Fornitori da pagare, dispense e frigoriferi pieni, personale che solo da pochi giorni è rientrato a lavoro e che ora rischia di tornare di nuovo a casa. Dopo cinque settimane di zona gialla, la Toscana rischia un cambio di colore con danni da milioni di euro e la chiusura definitiva di migliaia di attività.

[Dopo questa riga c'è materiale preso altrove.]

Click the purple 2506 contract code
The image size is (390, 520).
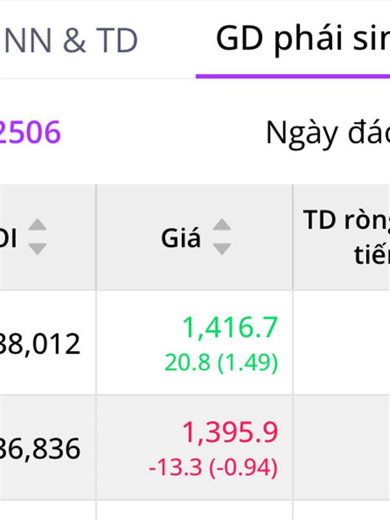pos(30,132)
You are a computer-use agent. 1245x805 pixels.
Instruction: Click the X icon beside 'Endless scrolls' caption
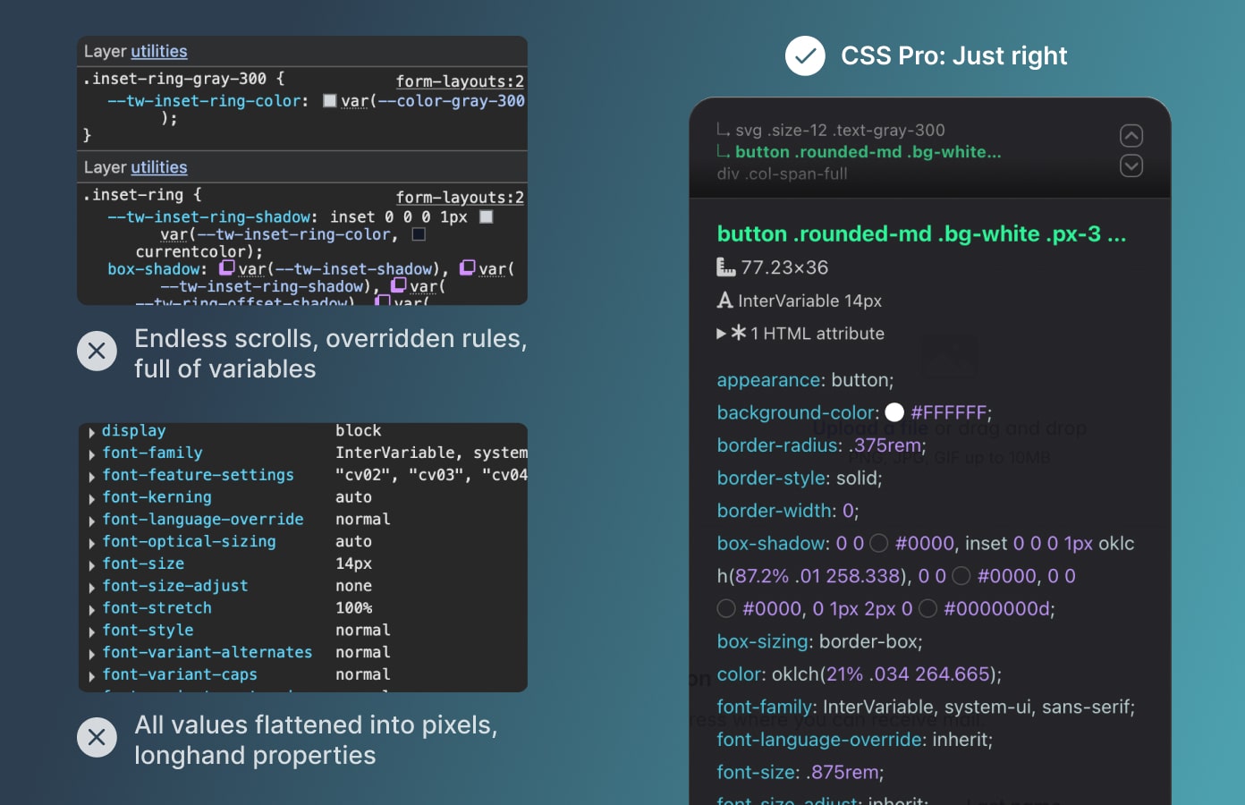97,351
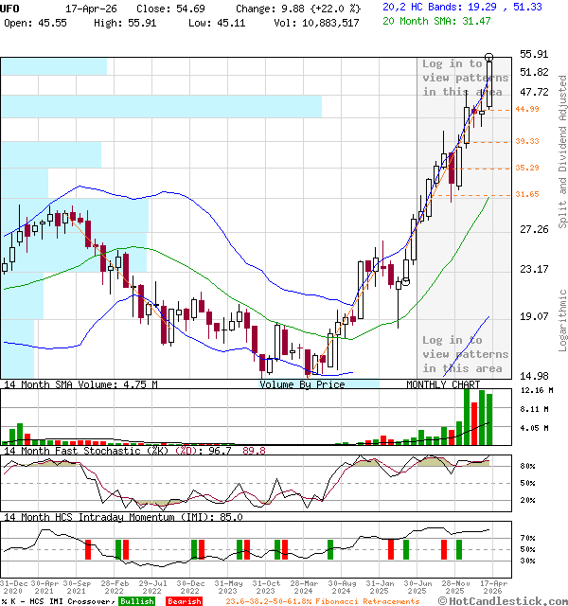The height and width of the screenshot is (606, 568).
Task: Select the 31.65 Fibonacci level label
Action: [x=526, y=194]
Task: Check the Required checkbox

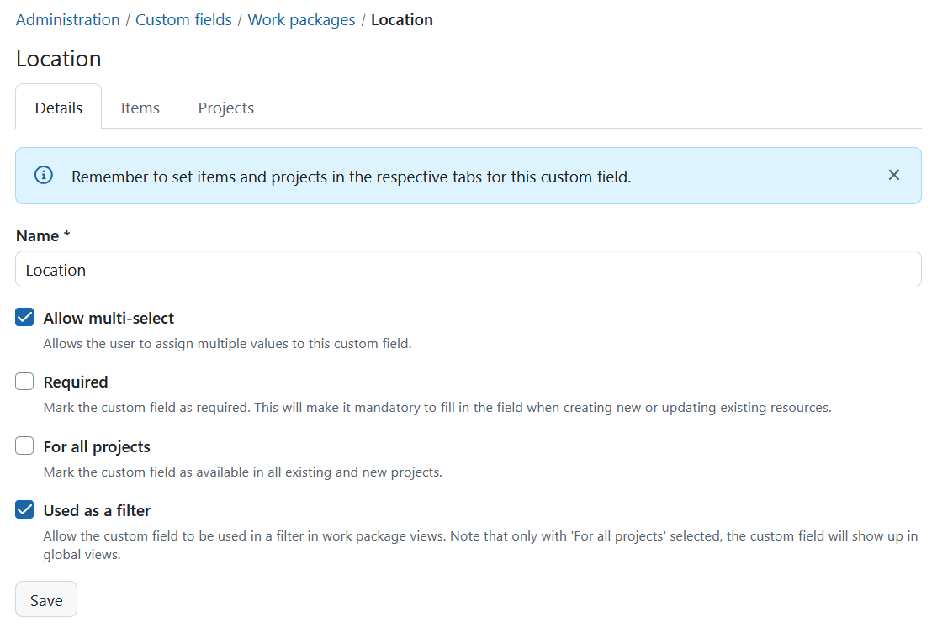Action: point(24,381)
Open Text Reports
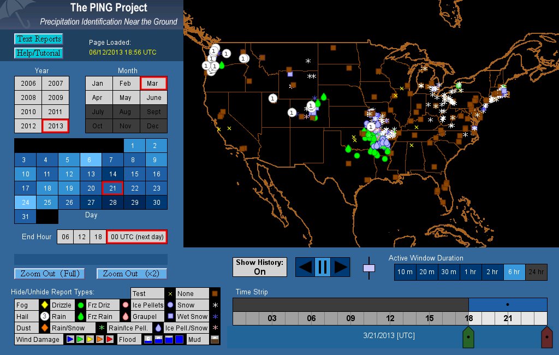The height and width of the screenshot is (355, 559). pyautogui.click(x=38, y=39)
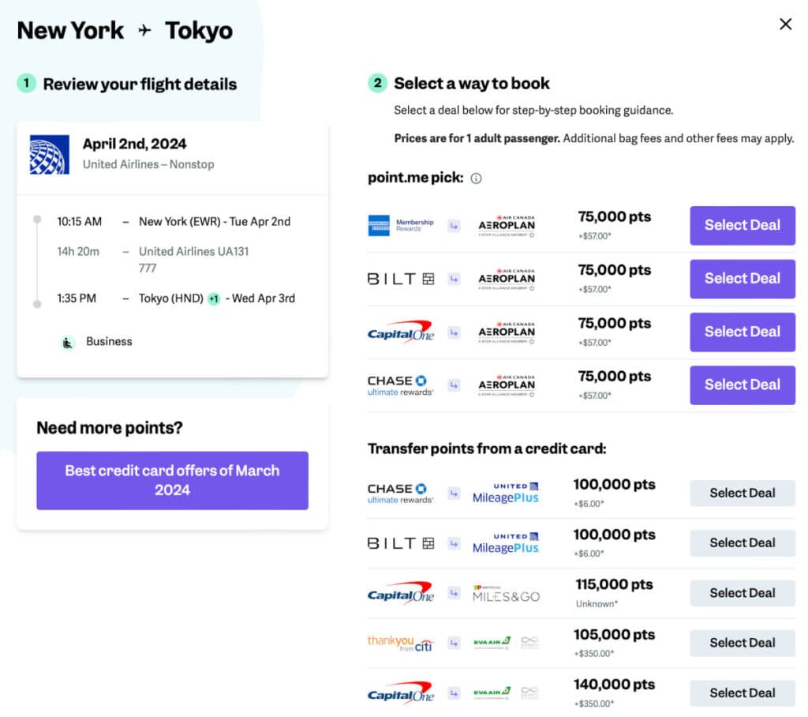Viewport: 808px width, 717px height.
Task: Select Deal for Chase to Aeroplan
Action: (x=742, y=385)
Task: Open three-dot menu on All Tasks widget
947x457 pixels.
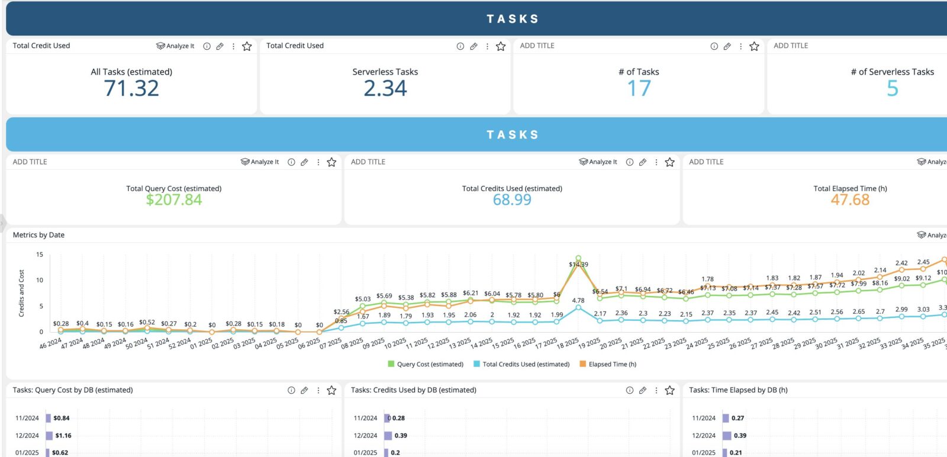Action: tap(233, 46)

“Da cinque settimane siamo in zona gialla e il numero di contagi è rimasto comunque sotto controllo. Tutte le indagini dimostrano che i ristoranti sono luoghi sicuri: non ci sono prove scientifiche che non lo siano”. E' il commento di Pasquale Naccari, portavoce Tni- Tutela Nazionale Imprese e presidente di Ristoratori Toscana, sul probabile inasprimento delle restrizioni e la chiusura al pubblico di bar e ristoranti. “Non sono accettabili ulteriori restrizioni dopo un anno dallo scoppio della pandemia. E' assurdo che in tutto questo tempo non siano ancora state trovate le misure che possano permettere ai locali di rimanere aperti. La chiusura delle nostre attività non è la soluzione ma solo una scorciatoia. Un'indagine pubblicata da un pool di scienziati in Lombardia evidenzia lo scarso impatto dei pubblici esercizi nella creazione di focolai: 3/4 avvengono in casa, il resto a lavoro o in altri luoghi. Solo lo 0,8% nei locali – prosegue Naccari -. Quindi non ha senso tenerci chiusi. Soprattutto considerando che sia noi che i nostri fornitori sono sottoposti a protocolli che sono tra i più rigidi di Europa. Il sistema a fasce di colore non fa altro che penalizzare poche categorie tra cui la nostra: quella della ristorazione e della somministrazione, uno dei settori che sta soffrendo maggiormente. A questo punto è evidente che chi si ostina ad andare in questa direzione vuole distruggere la nostra categoria. Le istituzioni se vogliono salvare migliaia di posti di lavoro devono aiutarci e soprattutto smettere con queste politiche allarmistiche. Ripeto: i nostri locali sono sicuri e possono rimanere aperti sia il giorno che la sera”.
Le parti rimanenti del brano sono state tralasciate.